Inside my eye, two main strands of material developed and the blood from the original droplet was spreading out along them, and from these strands further fine ramifications grew into unaffected areas of the humour. The long strands waved about independently and I discovered towards the end of the day that, if I flicked my head to the side and then back, I could get the two strands to wrap around each other which formed a circle rather like a monocle. This had the advantage that the lower strand didn’t interfere with my reading so much and the whole mess seemed a little tidier.

The Mandarin script on the page shows the date: 2 Moons (February), 2 tens plus 2 Suns (22nd), day 4 (Thursday)


Friday, 23Feb07 – Disintegration

fri23feb061

“material seems to flow along and build up on a filament that reaches out from the main strand”

The thin filament heading ‘south-west’ from the monocle began to swell, as the bottom part of the monocle grew more faint. It seemed that the blood was exploring new routes through the vitreous humour and once it had found a way it pushed on through.

Towards the end of the day, the “cotton-wool” returned and the whole structure started to disintegrate. Material started to spread out as the monocle was ripped apart. Some of the previous patterns reappeared – a reversion to childhood rather than ontogeny recapitulating phylogeny.

If you didn’t know it before, I guess you know now the Mandarin/Kanji for the number five. 


Monday, 26Feb07 – Total Clag

mon26feb06

“I am now less concerned about the mess inside my eye, and more about the risk of an occlusion in my left eye. I now eat no meat, but will eat oily fish. I will have no milk or other dairy produce. I will have Pirin every day (75mg)”

“walk 25 min.”

The sketch at the top of the diary entry gives an impression of the ‘mess inside my eye’. The constant waving of my head to move the ‘clag’ to one side of my field of vision was extremely irritating, and even after managing to do that it was impossible to focus clearly.

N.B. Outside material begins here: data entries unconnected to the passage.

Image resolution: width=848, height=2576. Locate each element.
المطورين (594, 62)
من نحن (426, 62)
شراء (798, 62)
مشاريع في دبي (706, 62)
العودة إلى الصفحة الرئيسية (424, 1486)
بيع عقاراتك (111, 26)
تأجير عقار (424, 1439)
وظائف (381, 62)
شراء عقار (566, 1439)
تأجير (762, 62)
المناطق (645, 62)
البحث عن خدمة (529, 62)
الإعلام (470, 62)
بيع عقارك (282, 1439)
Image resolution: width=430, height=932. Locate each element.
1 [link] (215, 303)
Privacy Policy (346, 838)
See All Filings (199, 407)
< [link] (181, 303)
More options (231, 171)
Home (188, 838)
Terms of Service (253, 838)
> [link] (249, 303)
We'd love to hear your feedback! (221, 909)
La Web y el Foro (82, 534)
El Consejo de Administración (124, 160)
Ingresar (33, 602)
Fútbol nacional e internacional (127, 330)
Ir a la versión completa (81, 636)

Self-pity reached its peak as I reflected miserably on the quality of my eyesight. Times like this help you to understand how precious the senses are. I was also beginning to understand how important it would be to avoid this happening to my left eye, hence the commitment to a different diet and the plan to take more exercise. 


Tuesday, 06Mar07 – Son et Lumière

tue06mar06

“my eye seems to have stabilised. If anything the tropical fish is less obtrusive than at first.”

“I get phenomena like a sudden flash of light if there’s a sudden noise and steady light on first retiring.”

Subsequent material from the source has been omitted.